(Dos escenarios distintos)
El que gane las elecciones municipales de febrero también ganará las presidenciales y congresuales de mayo. Esa es su estrategia, razón por la cual está invirtiendo cuantiosos recursos económicos en publicidad, propaganda y bocinas, sin importarle la violación de las leyes tanto de partidos como del régimen electoral.
Dinero del Estado, narcotráfico, lavado, “banqueros” del juego de azar, se distribuye en todos los barrios, municipios, campos, etc. El propio presidente de la República, en un acto público dijo, sin ningún rubor, que tiene el dinero para entregárselo a todos, sin que la Junta Central Electoral le advirtiera sobre los topes de gastos y la procedencia de los recursos que dijo tener.
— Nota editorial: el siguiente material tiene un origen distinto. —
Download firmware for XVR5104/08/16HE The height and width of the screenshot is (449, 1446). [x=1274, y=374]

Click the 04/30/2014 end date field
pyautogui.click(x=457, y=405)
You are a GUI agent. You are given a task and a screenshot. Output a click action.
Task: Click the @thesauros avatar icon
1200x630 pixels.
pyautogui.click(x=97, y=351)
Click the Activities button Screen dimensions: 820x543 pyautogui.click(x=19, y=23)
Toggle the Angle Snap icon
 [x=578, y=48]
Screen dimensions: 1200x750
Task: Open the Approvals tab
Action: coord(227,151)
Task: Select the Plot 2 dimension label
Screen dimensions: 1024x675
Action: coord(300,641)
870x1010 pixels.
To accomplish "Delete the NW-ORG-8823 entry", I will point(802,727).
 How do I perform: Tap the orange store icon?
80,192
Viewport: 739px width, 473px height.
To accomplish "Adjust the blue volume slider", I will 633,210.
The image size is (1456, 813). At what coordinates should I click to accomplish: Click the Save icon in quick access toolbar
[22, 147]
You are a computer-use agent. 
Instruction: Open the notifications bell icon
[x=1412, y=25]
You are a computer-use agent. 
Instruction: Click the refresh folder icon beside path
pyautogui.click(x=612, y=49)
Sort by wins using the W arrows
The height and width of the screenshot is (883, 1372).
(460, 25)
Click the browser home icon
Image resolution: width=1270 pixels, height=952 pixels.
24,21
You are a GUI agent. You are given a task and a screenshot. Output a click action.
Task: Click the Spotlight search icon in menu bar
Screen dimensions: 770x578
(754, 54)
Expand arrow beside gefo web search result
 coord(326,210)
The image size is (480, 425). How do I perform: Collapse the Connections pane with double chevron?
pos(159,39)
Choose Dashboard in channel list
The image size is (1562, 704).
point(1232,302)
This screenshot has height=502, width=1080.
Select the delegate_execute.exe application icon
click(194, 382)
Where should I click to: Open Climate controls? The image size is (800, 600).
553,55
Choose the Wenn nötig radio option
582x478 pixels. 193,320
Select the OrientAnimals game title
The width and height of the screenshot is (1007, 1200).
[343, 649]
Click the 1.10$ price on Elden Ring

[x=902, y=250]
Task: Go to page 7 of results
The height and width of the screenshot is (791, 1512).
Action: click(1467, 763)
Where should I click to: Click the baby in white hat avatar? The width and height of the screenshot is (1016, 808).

Desenfrenadamente el PLD anda tras los municipios. Basta con ver la televisión. Por cada spot de Carolina Mejía hay 50 o 100 del candidato del gobierno. Las vallas, afiches y murales de los aspirantes del PLD saturan el mercado electoral. Frente a esto, la JCE no dice ni hace nada.
Si el PLD gana la mayoría de los alcaldes y alcaldesas del país se apoyará en los medios de comunicación: radio, televisión, periódicos y redes sociales para vender la idea del triunfo en mayo.
Me imagino a las bocinas, cornetas, pitos y megáfonos repetir como papagayos: “Así como le ganamos en febrero, le ganaremos en mayo”. Esa mentira se repetirá mil veces hasta convertirla en verdad. El PLD puede, a base de dinero, trampas y fraudes, imponerse en los municipios y distritos pequeños, no así en los grandes. Habría que ver, al final, quiénes alcanzaron más votos. Las de mayo serán elecciones congresuales y presidenciales.
Hasta el momento el PRM, la Fuerza del Pueblo y las demás organizaciones de la oposición, están al frente en la capital, con Carolina Mejía, en Santo Domingo Este, con Manuel Jiménez, en Santo Domingo Oeste y otras demarcaciones de muchos electores. Y como si fuera poco, los candidatos a senadores y diputados de la oposición ganarán en sus respectivos pueblos. Además, Luis Abinader le lleva, hasta el momento, más de 20 puntos a Gonzalo Castillo, que no arranca ni arrancará, a pesar de los esteroides de todas las instituciones públicas.
No es posible que un candidato con tantas limitaciones como Gonzalo, al que le tienen prohibido hablar, que anda con niñeras para evitar que cometa errores, se orine en los pantalones o se le caiga el bobo, le pueda ganar a candidatos experimentados como Leonel Fernández, tres veces presidente de la República, y como Luis Abinader que nació en la política, candidato en más de una ocasión, economista con estudios tanto en el país como en el extranjero.